▸ **TASKS TO CARRY OUT**
1 – In the smart TV account, which of the two aspect ratio settings fixed the screen?
2 – Continue the smart TV account from its last sentence.
::: TEXT BLOCK :::
For 37 years, we've had cable TV. Previously, that came in through a proprietary receiver box that was hooked up to the TV, which was simply a monitor. I think we've gone through three TV's over the years. Including the last one, which was a flat screen that didn't last all that long, maybe 6 or 8 years. So late last year, I had to buy a new one. A 55 inch flat screen. When I was buying it, I had no idea this was a "smart" TV. Our son had to rig it up for me, I couldn't get through the set-up process. I would've never guessed it had to be connected to the internet. So the whole rigging now consists of the TV screen, the PC, and the cable TV box. The connection to the PC is via WIFI. In addition, our son linked it up (via the internet) to a service that he pays an annual fee for which in turns gets anything, free. He's showed me how to use it, but it takes a lot of toggling around and cable TV is enough to keep me busy. I did watch one movie through this feature that never comes up on the internet.

Anyway, we got the new "smart" TV set up. But I've been bothered by the aspect ratio on the screen of some things. I beat my head against the wall trying to Google the issue. The make and model TV I've got, the videos and pictures that "how to" you with instructions, those pictures don't look like the settings features that my actual TV has. The online owner's manual describes a settings panel that I do not have. I messed around with this thing until I got a headache. Finally, our son was over tonight and I got him to waste a half hour of time to figure it out. Even for a tech savvy guy like him, it wasn't easy. It seems that there are two places where the aspect ratio can be tweaked, one in the TV and on in the cable TV control. Both are buried kinda deep. The one on the TV didn't change the screen, but the one controlled by the cable box fixed the issue. In past set-ups, it was real easy to change the aspect ratio using the cable TV box remote, I think it had it's own button. As it turned out, the cable box was preset to the wide screen setting. Now I think it's set on automatic, so it changes with the program as necessary.
::: PROVIDED MATERIAL :::
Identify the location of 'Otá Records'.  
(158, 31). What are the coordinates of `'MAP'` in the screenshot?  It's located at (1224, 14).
:::
::: PROVIDED MATERIAL :::
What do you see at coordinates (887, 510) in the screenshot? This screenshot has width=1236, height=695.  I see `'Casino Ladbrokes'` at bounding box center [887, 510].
:::
▸ **RESPONSES BY TASK**
1 – The setting controlled by the cable box.

2 –
There was some other setting that was a default at the TV factory. There is this thing called motion interpolation; it supposedly "smooths out" the picture. Also called, "soap opera effect." Our son told me that most new TV's come with this setting as a default; you have to reset it to a "normal" view. Evidently, this feature is widely disliked, so I don't know why on earth the manufacturers keep it as a default setting. He reset it on the new TV, and this with the aspect ratio change has resulted in nice, crisp, true depicture. At last. Why does it have to be so difficult?
 
I would kill off the Internet connection to the TV, TV Internet connections are notoriously unsecure and can compromise your entire system.
 
I've noticed that our last 2 ,new TVs make old movies look choppy. Especially when something fast is happening. I don't know if the refresh rate of the screen is outrunning the frame rate of old, shot on film movies or what.
About six months ago I went from a 50" Plasma 720P TV to a 65" Ultra HD Smart TV. I too had the sense that the picture was choppy/herky jerky. Six months later I don't notice a thing. I don't really know if a setting got changed, or I just got used to it. I will say I'm amazed at the video quality on some of the old movies on the Turner Classic Movies channel. I suppose they have upconverted them somehow, but the picture is often much better than a person should have any reason to expect.

Due to having an Ultra SLOW Internet speed and unable to access anything over the air, I'm still stuck with Dish Network. I wouldn't mind the outrageous monthly fee so much if I wasn't missing things like the World Series and getting blacked out on Mariners games because of Dish's feuds with the local FOX network and ROOT TV. Changing settings on Dish is a little bit challenging, but not that bad because I've been on their system for so long. The settings on the new Smart TV were a bit more of a challenge.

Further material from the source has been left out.